[REQUIRED ACTION]
The line containing "Collapse the Tools section in the sidebar" marks the end; write out exactly every line from the start of the data up to and including it, without the pictures.

[Entries taken from a collection]
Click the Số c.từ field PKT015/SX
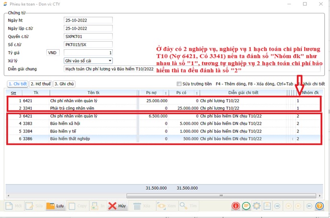Image resolution: width=330 pixels, height=218 pixels. pyautogui.click(x=88, y=44)
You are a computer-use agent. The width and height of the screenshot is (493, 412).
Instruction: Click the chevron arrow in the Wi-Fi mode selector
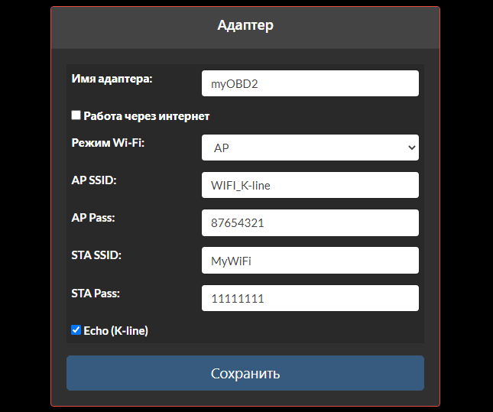pos(411,148)
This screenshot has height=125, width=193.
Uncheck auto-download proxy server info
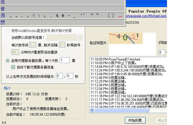13,67
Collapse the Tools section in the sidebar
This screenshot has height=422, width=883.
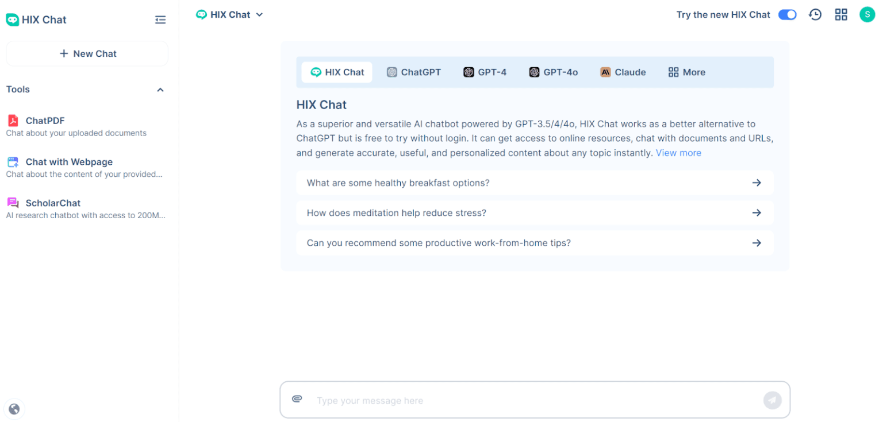(x=160, y=90)
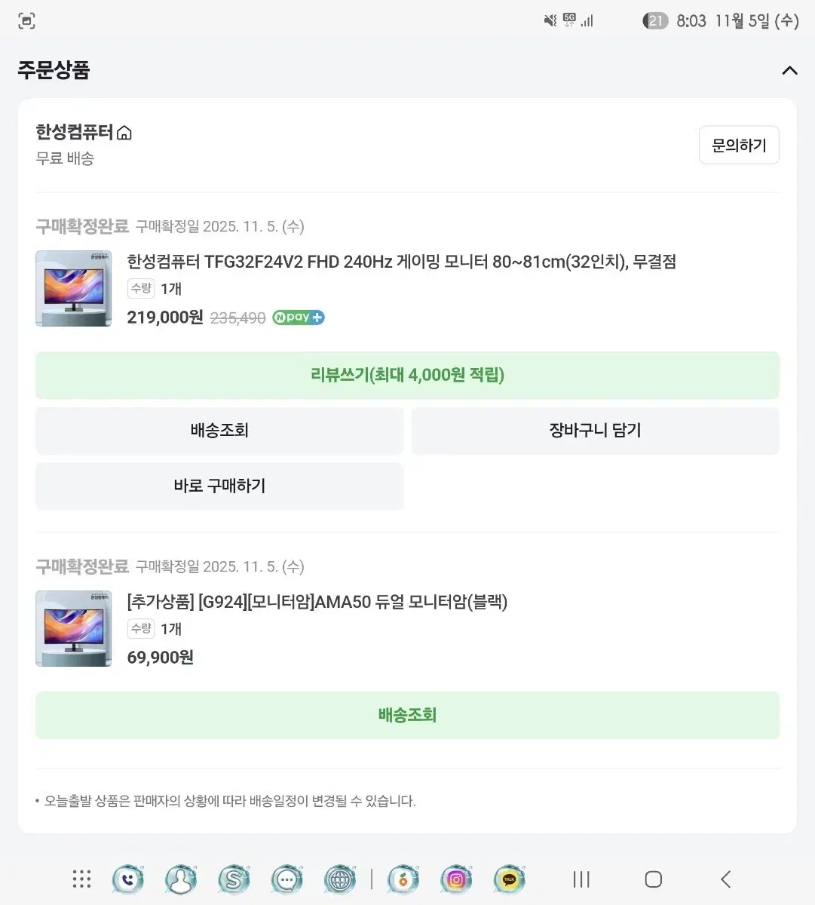Tap the Recents navigation button

(x=580, y=879)
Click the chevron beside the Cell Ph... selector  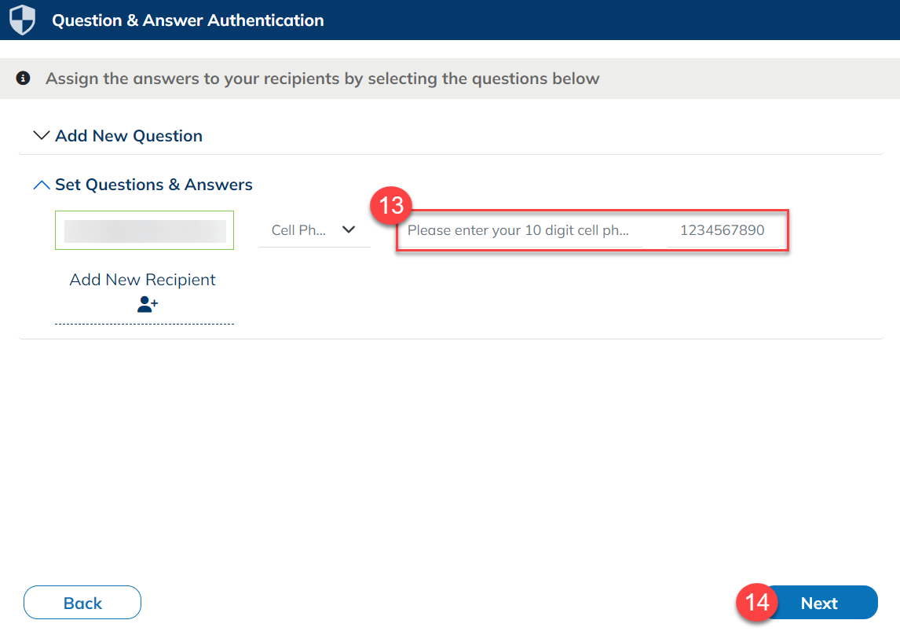pos(349,229)
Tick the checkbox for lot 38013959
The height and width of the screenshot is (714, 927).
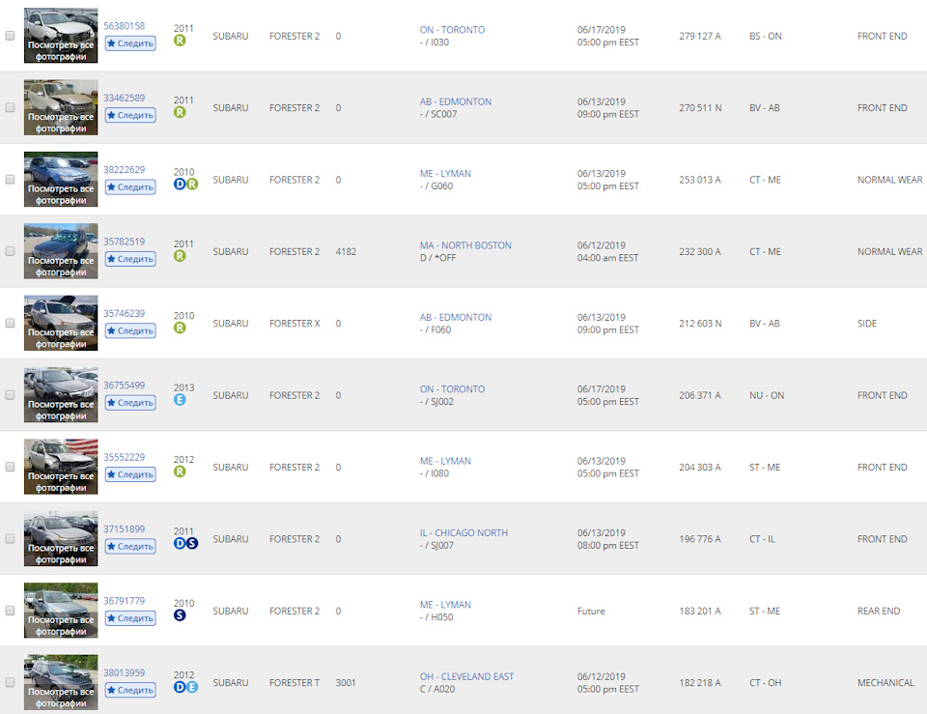pos(10,683)
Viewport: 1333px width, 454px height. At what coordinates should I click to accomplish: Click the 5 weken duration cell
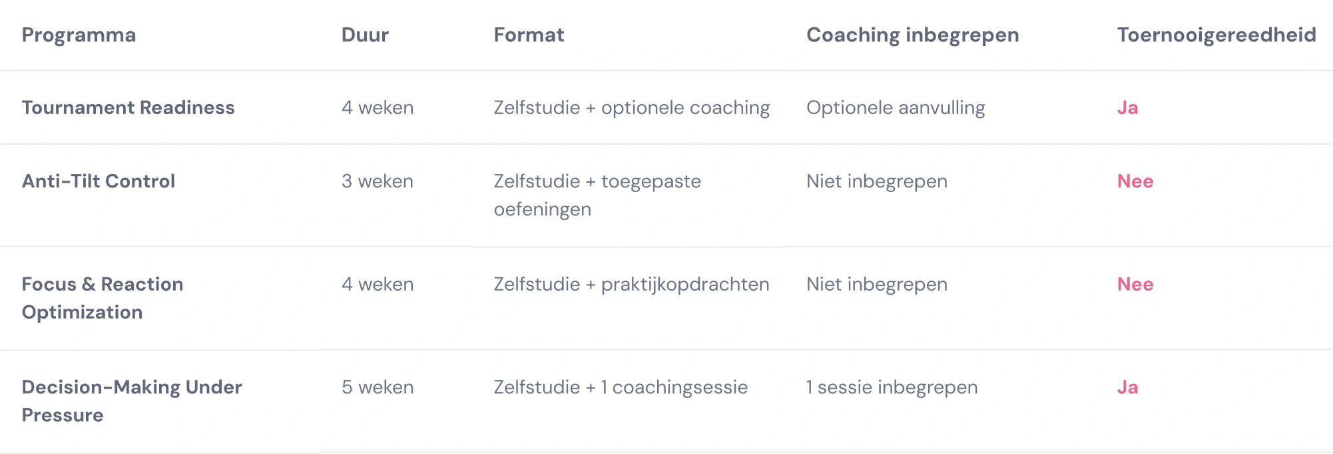point(377,387)

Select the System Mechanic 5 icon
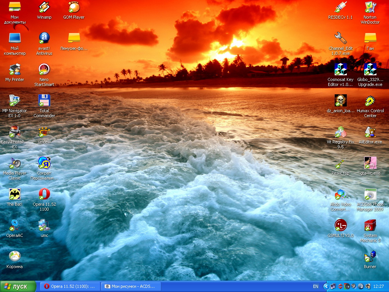(370, 225)
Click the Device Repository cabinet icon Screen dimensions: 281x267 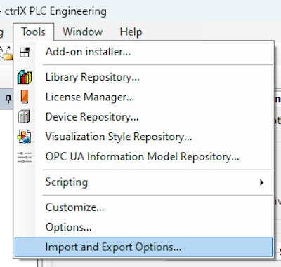click(x=25, y=116)
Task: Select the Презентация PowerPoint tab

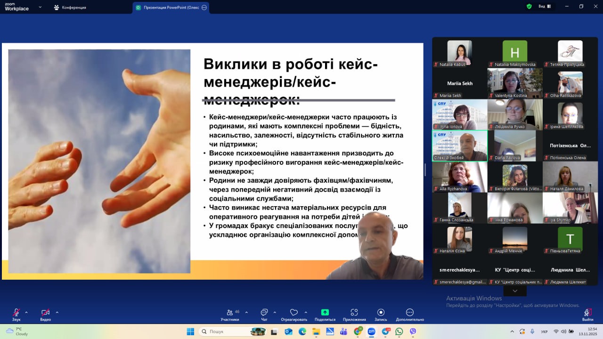Action: 171,8
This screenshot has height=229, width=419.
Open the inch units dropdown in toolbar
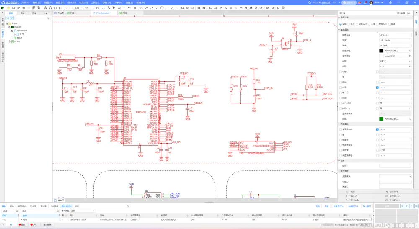[x=88, y=8]
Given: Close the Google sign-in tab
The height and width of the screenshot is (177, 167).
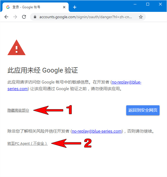Looking at the screenshot, I should click(64, 7).
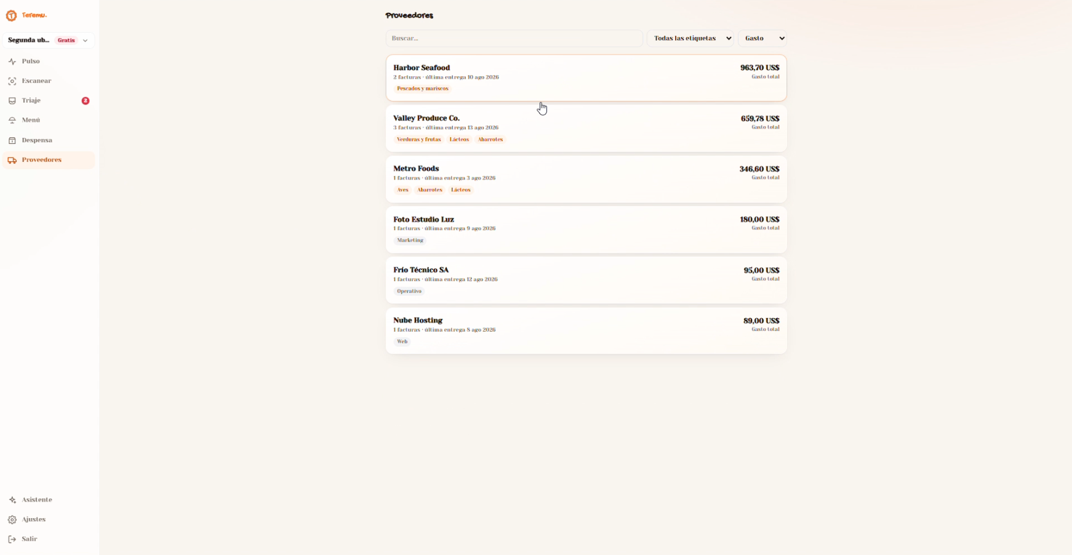Click the Ajustes gear icon

pyautogui.click(x=12, y=519)

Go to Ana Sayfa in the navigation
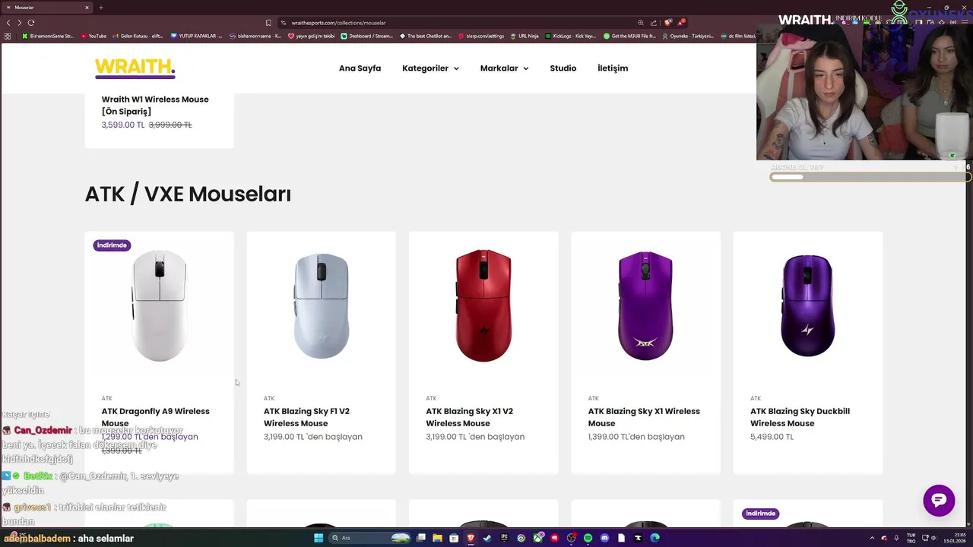[x=360, y=68]
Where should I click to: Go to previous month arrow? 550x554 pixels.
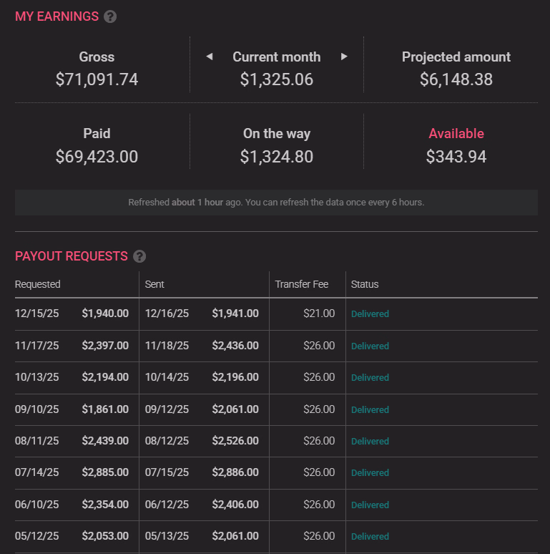tap(209, 57)
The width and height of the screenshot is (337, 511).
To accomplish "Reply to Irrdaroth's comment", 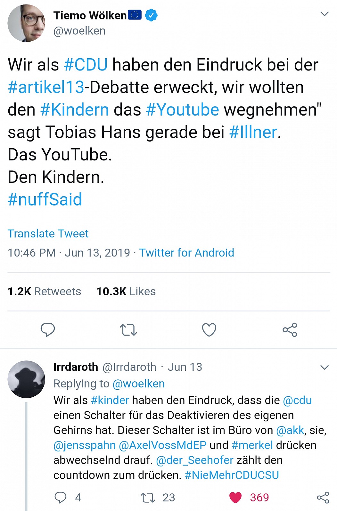I will pos(61,497).

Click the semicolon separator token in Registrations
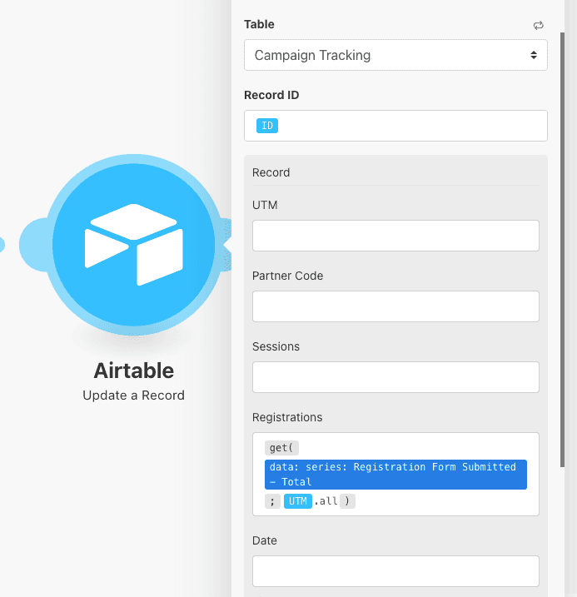272,501
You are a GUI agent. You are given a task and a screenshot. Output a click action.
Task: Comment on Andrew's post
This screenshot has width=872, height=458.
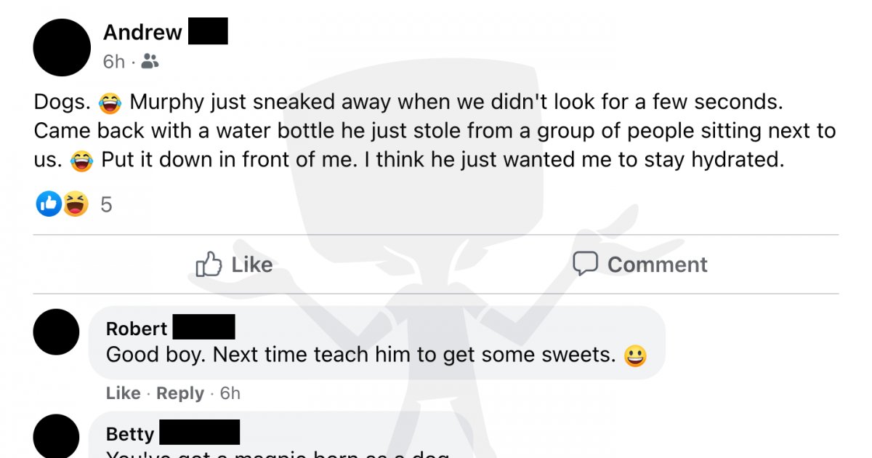point(640,264)
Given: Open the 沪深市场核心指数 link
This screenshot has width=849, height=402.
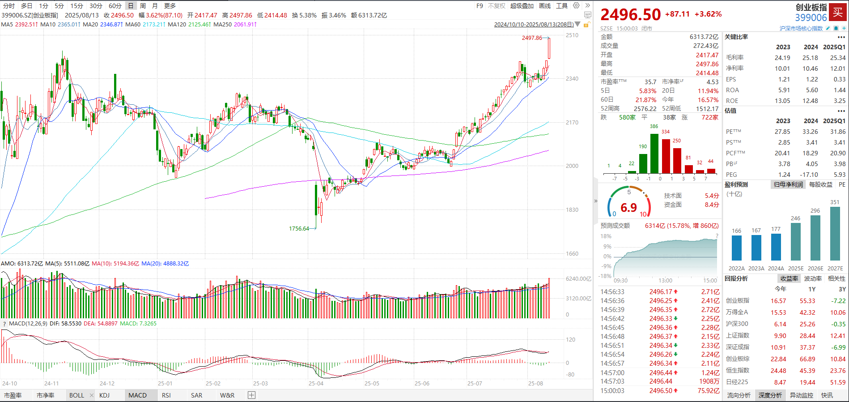Looking at the screenshot, I should [801, 28].
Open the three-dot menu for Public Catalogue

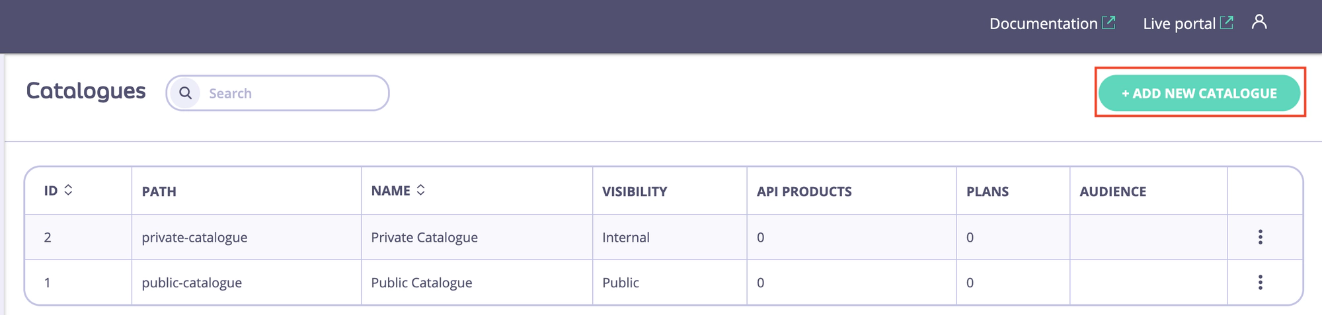click(x=1261, y=283)
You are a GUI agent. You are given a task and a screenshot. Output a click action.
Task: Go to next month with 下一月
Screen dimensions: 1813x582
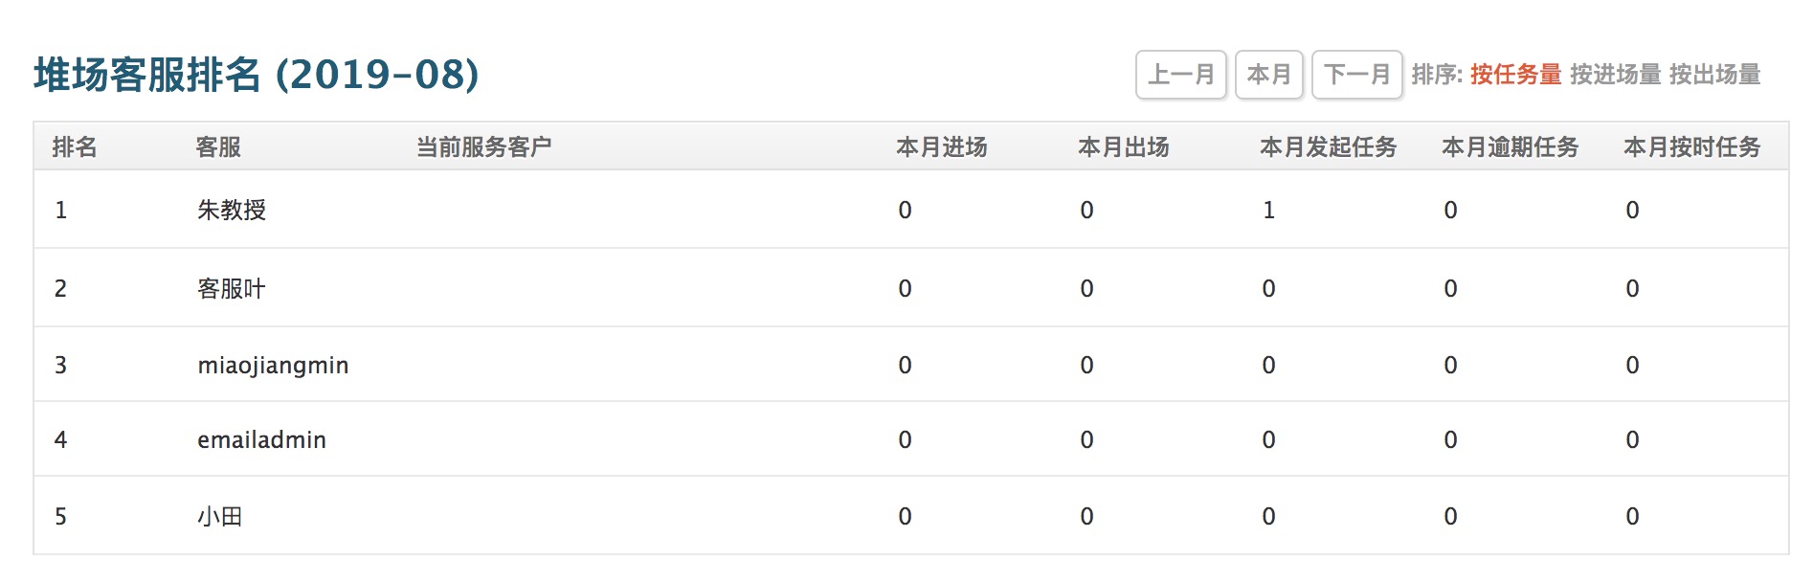coord(1356,75)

[OUTPUT FOR THIS TASK]
Click the Số c.từ field PKT015/SX
Image resolution: width=330 pixels, height=218 pixels. pyautogui.click(x=88, y=44)
You are a computer-use agent. The width and height of the screenshot is (493, 412).
Instruction: Click the chevron arrow in the Wi-Fi mode selector
pos(411,148)
This screenshot has height=125, width=193.
Uncheck auto-download proxy server info
13,67
Collapse the Tools section in the sidebar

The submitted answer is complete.